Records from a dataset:
■ ■ ■ ■ ■ ■ ■
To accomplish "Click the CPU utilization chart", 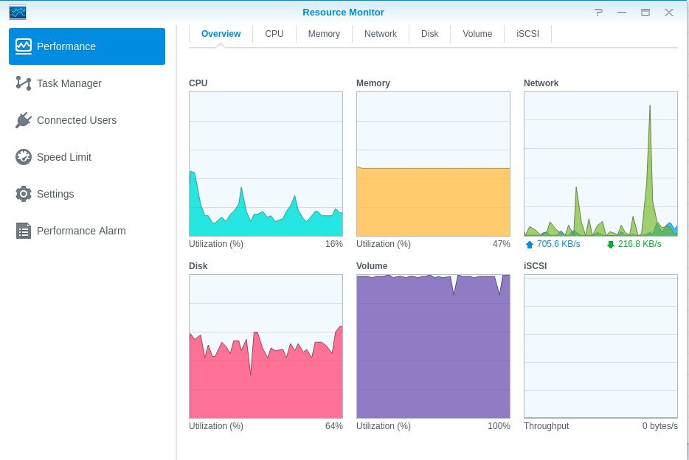I will click(x=266, y=164).
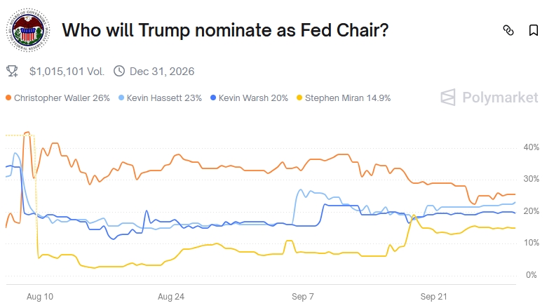Screen dimensions: 554x308
Task: Click the Polymarket logo icon
Action: tap(449, 98)
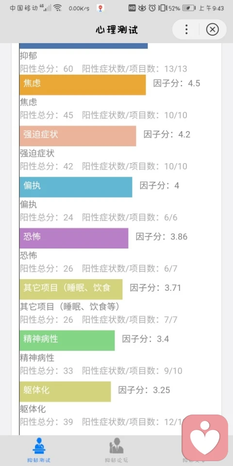Select the 抑郁测试 tab icon
Image resolution: width=233 pixels, height=466 pixels.
click(x=39, y=446)
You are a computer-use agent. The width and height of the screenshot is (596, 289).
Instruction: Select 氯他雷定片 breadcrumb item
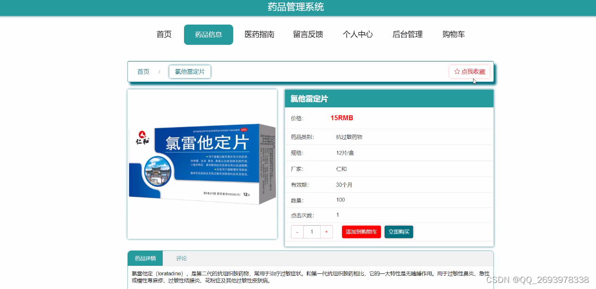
■ ■ ■ ■ ■ ■ ■
EXERCISE PROMPT:
Leaving the pictures out, set down exactly the lines from the one with "You are a computer-use" through the end of the records.

SOLUTION FOR THIS PROBLEM:
You are a computer-use agent. The width and height of the screenshot is (596, 289).
Instruction: Select 氯他雷定片 breadcrumb item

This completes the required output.